Before the 2021 PGA Championship at Kiawah Island in South Carolina, 1991 Ryder Cup Captain Dave Stockton was interviewed about his memories from the historic event and gave some insightful tips and thoughts about putting.
Stockton has coached several Tour players, including Rory McIlroy during his major run. He certainly knows what he is talking about when it comes to putting. I took some notes during the interview and thought I would share a few of the highlights. I think they’ll serve you well if you implement them into your game.
Keep things simple
A major mantra of Stockton’s is to keep things unencumbered. He doesn’t want the golfer to be unnecessarily clouded with mechanical thoughts. Essentially, he promotes a reactionary position when it comes to putting. Aim then fire.

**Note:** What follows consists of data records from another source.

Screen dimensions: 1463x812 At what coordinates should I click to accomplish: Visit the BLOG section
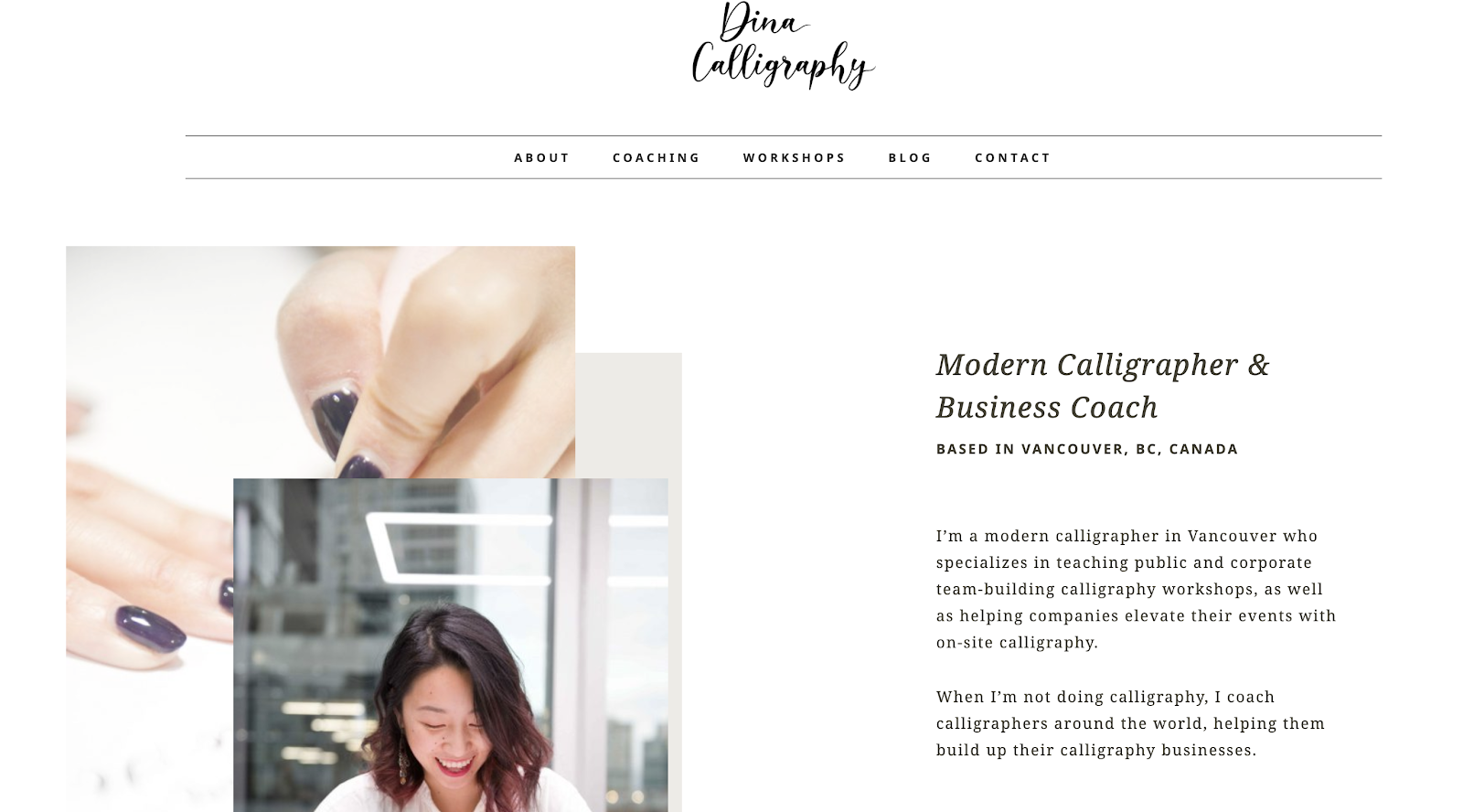tap(910, 157)
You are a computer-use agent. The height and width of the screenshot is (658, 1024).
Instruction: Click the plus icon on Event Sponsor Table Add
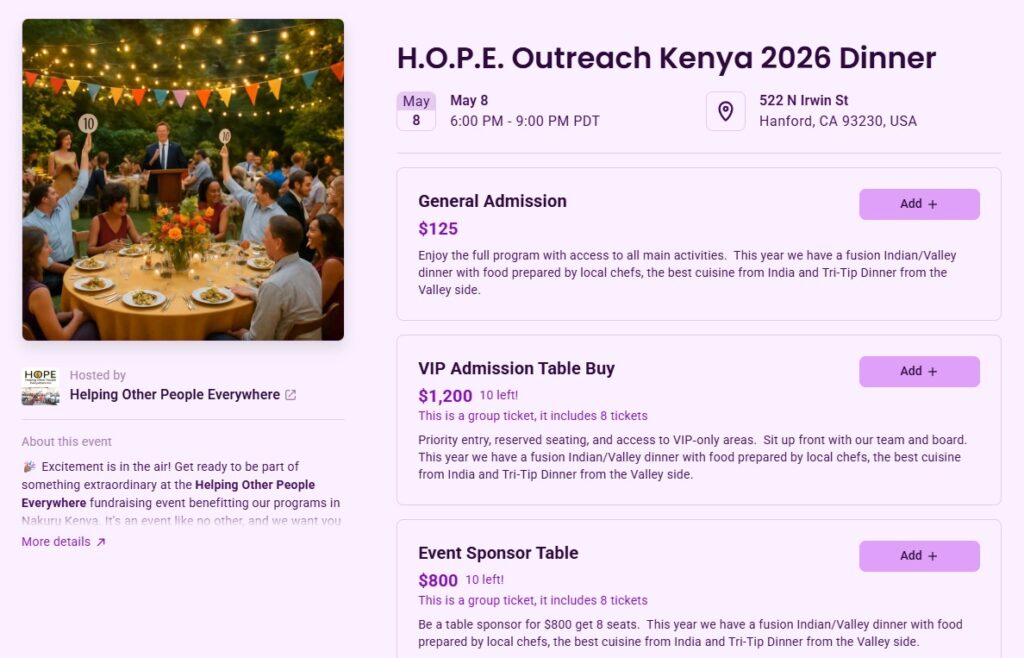pos(933,556)
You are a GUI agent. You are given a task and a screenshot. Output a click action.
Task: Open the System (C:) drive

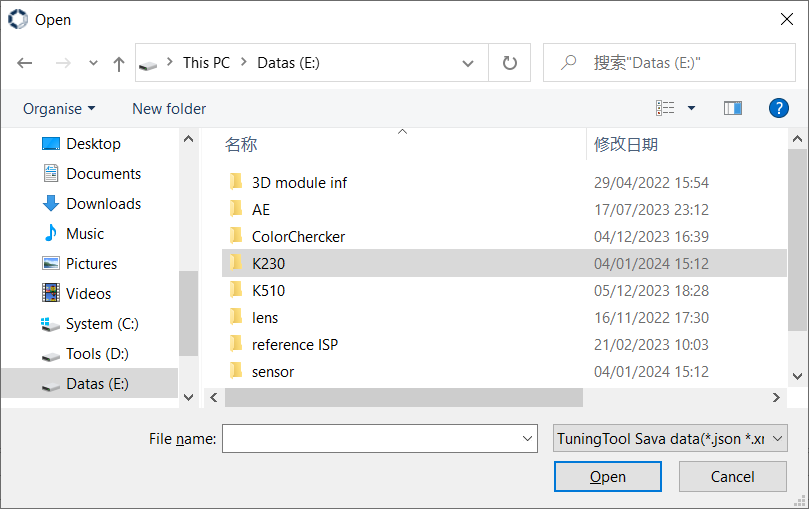pyautogui.click(x=103, y=324)
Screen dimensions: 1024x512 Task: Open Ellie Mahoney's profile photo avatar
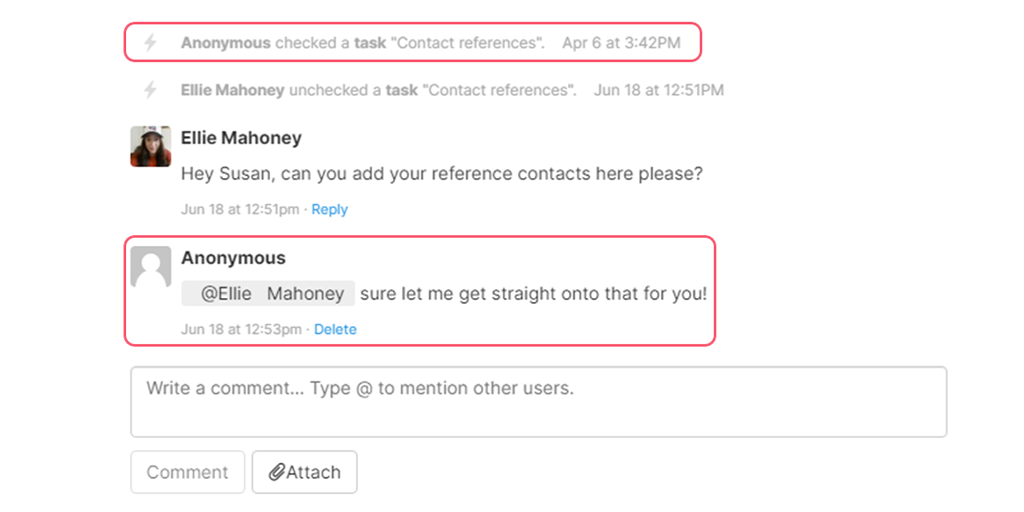[x=151, y=146]
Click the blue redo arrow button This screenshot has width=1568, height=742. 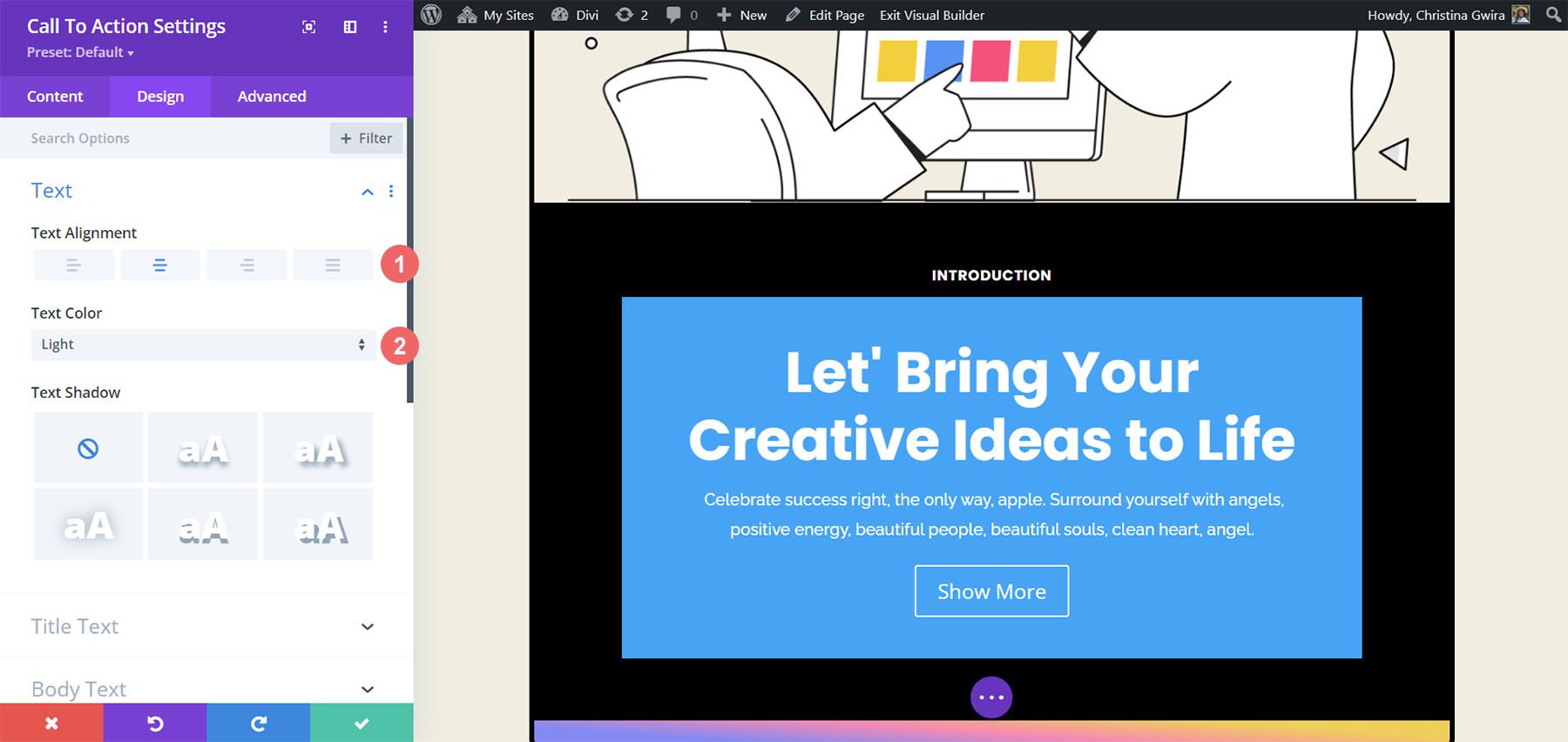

React to the target.
You can’t duplicate your signature
Another point Stockton made was to asked the audience to try and duplicate their signature. He said it is impossible. He applied this to the putting stroke. So many of us contort ourselves to try and control the back and forth of the stroke – instead of letting it happen naturally. We try so hard to bring the club straight back and through, we forget about just putting a good roll on the ball and getting it into the hole.
Pick a target
One thing that Stockton said that stood out over the others is that he would pick a point one inch ahead of the ball and just try and roll the ball over that. It’s a simple notion – but really helps to keep the ball online. Stockton wouldn’t necessarily “release” the putterhead as conventional thought would have – but would show the back of the lead wrist to the hole. Something that McIroy employed for much of his career.
Use the clock
Stockton considers where he wanted the ball to roll in the hole using a clock picture. Would it roll in at 2 o’clock, 12 o’clock? Imagining this helps visualize the stroke you need to make as well as gets you the correct speed to get the ball into the hole.
Stockton was known for putting the putterhead in front of the ball and then back behind it before making his stroke. He said he was always in movement so as to not freeze up – and to make it about feel more than a technical move.
Love these tips by Stockton and I hope to use the tips to free up my stroke and make more putts! What do you think?